From a portrait of Garth by Sir Godfrey Kneller, in the Censor’s Room of the College.

“But Garth was indeed the best-natured of men: besides being a polite scholar, ever attentive to the honour of the faculty, and never stooping to prostitute the dignity of the profession through mean or sordid views of self-interest[31].”

Mead. “The loss of such a man we shall all long lament: besides there is something in the death of a colleague peculiarly melancholy. His mind has been formed by the same studies, the same motives must have actuated his conduct, he must have been influenced by the same hopes and fears, and run pretty nearly the same career in life with ourselves; and at his death we are forcibly struck with the futility of all our plans, the emptiness and littleness of all our schemes of ambition. I know not when I have been more affected than in reading, a few days ago, the story of the death of Dr. Fox as told by Hamey, in his Bustorum aliquot Reliquiæ. He was a younger son of Fox the martyrologist, and had been a warm friend and active patron of Hamey, the great benefactor, and, as I may call him, second founder of our College. In that curious MS. which contains the characters of his contemporary physicians, statesmen, and other celebrated persons of his day, Hamey speaks in the most pathetic terms of the death-bed scene of his friend, and I will endeavour to recollect the precise Latin expressions in which Fox takes leave of him. Mi amice, vale; crastinus dies liberabit tuum ab his angustiis. Et vale dixisse iterum, porrectâque quam suspicabar frigidiore mauu, expressisse mihi lacrymas, meamque illam imbelliam, averso leviter capite, redarguisse et susurrasse. Hoccine est philosophari? et fructum promere tot colloquiorum? Hamey adds, Victus ego dolore et pudore; me domum confero arbitratus in ista ἀμηχανία levius fore audire cœtera quam videre. But let us change this melancholy subject. Tell us,” addressing Arbuthnot, “are we to expect another volume of the Memoirs of Martinus Scriblerus; or are Pope, Swift, and yourself tired of the project? I hope there is not an end of a scheme which was so calculated, by ridiculing the abuse of human learning, to benefit the cause of polite letters.”
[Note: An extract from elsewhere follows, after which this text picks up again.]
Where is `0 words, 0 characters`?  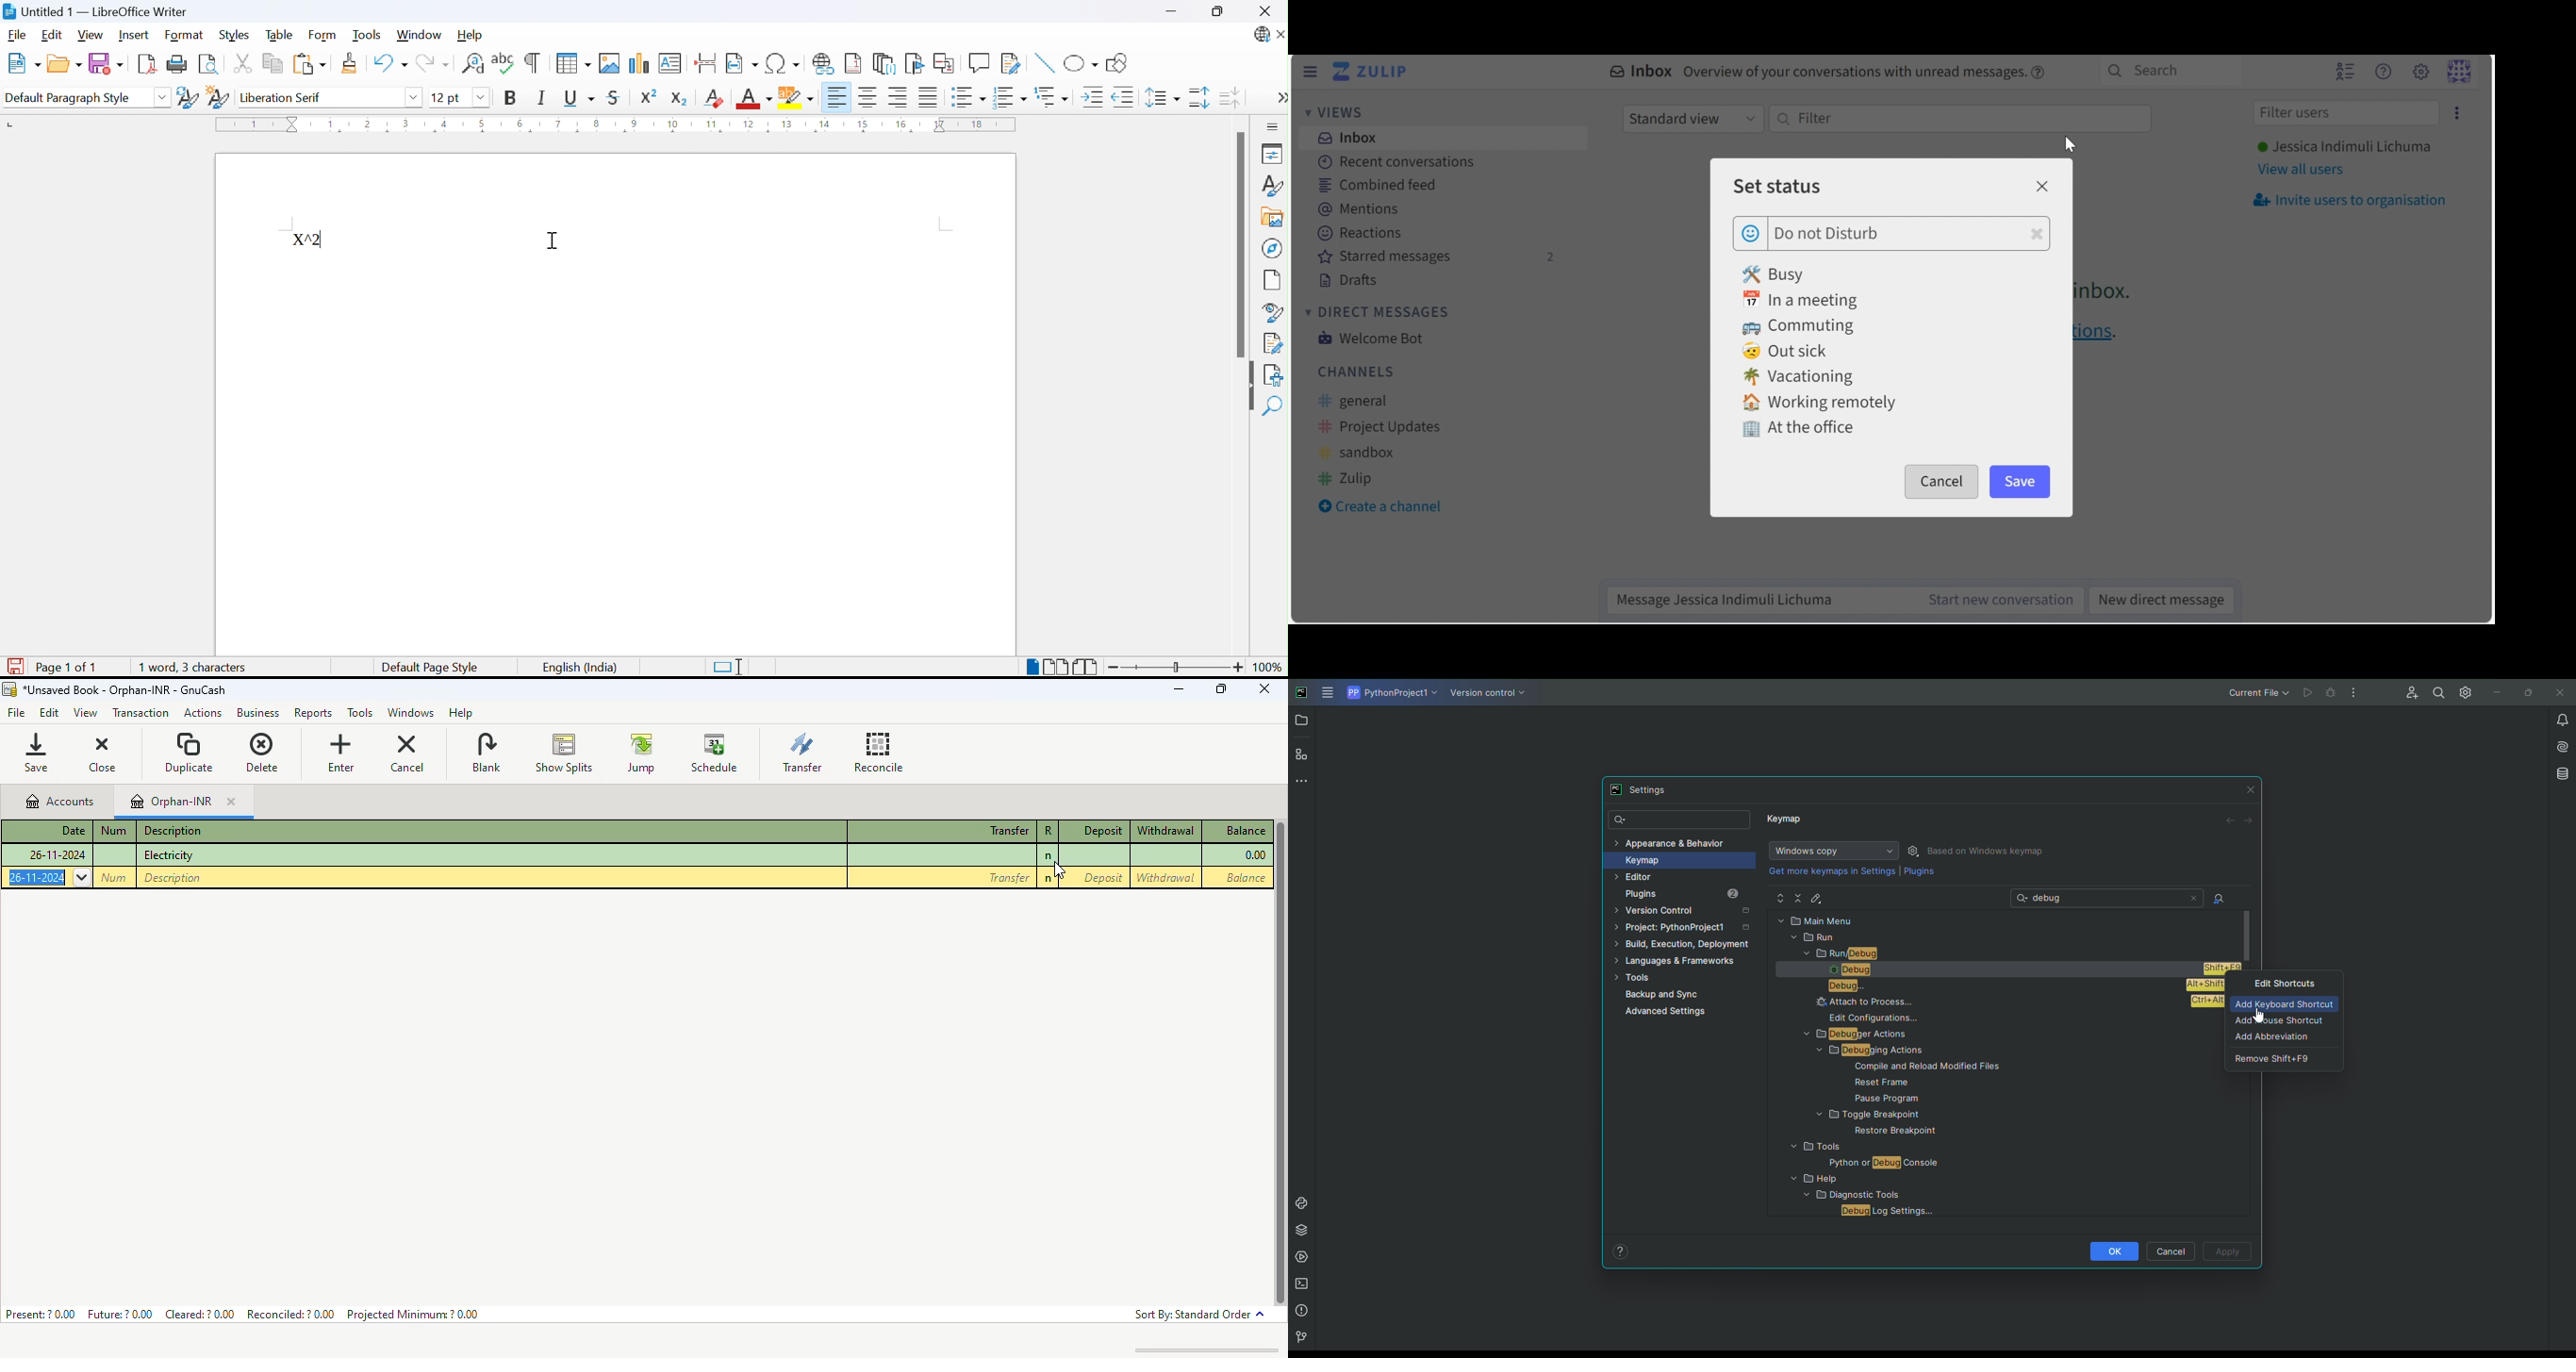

The answer of that brilliant wit and scholar was unfavourable; and it evidently appeared, from the dejected tone in which he spoke, that the change in the fortunes of the illustrious triumvirate which had been occasioned by the death of Queen Anne, had depressed his spirits, and terminated the plan.

Most of the party had now assembled round Dr. Mead, to listen to this hasty recital of the merits of the distinguished physicians of former days. Of the names and persons of many of those present that evening, I have now no recollection: but, even at this distance of time, the figure of one who leaned on the arm of Arbuthnot is distinctly present to my imagination. He was protuberant before and behind, and used humorously to compare himself to a spider; and was so feeble that he could not, as I have heard, dress or undress himself, and was always wrapped up in fur and flannel, besides wearing a bodice of stiff canvas. In this description every one will recognise the form of Pope. He took no part in the conversation; but his fine, sharp, and piercing eye, directed as it was alternately to the different speakers, indicated that he felt no common concern in the subject. But he did not stay long; pleading as an apology for his departure an attack of his old enemy the headache, and the intention of returning to Twickenham[32] that evening. As he passed by the spot in which I was placed, I heard him say to a friend who accompanied him, and who, like himself, had just taken leave of Dr. Mead: “I highly esteem and love that worthy man. His unaffected humanity and benevolence have stifled much of that envy which his eminence in his profession would otherwise have drawn out; and, indeed, I ought to speak well of his profession, for there is no end of my kind treatment from the faculty. They are in general the most amiable companions and the best friends, as well as the most learned men I know.”

The party now moved to a little distance to inspect a bust of Harvey, which my master had lately caused to be executed by an excellent hand, from an original picture in his possession. “This bust,” said Mead, “I intend to present to the College, to replace in some measure the statue of Harvey which was erected to him during his lifetime, and stood in the hall of our former building, and which was no doubt lost in the great fire. I have long thought it a reproach that we should not at least possess a bust of him who, to use the strong and figurative language of the Latin inscription, gave motion to the blood, and origin to animals, and must ever be hailed by us Stator Perpetuus.”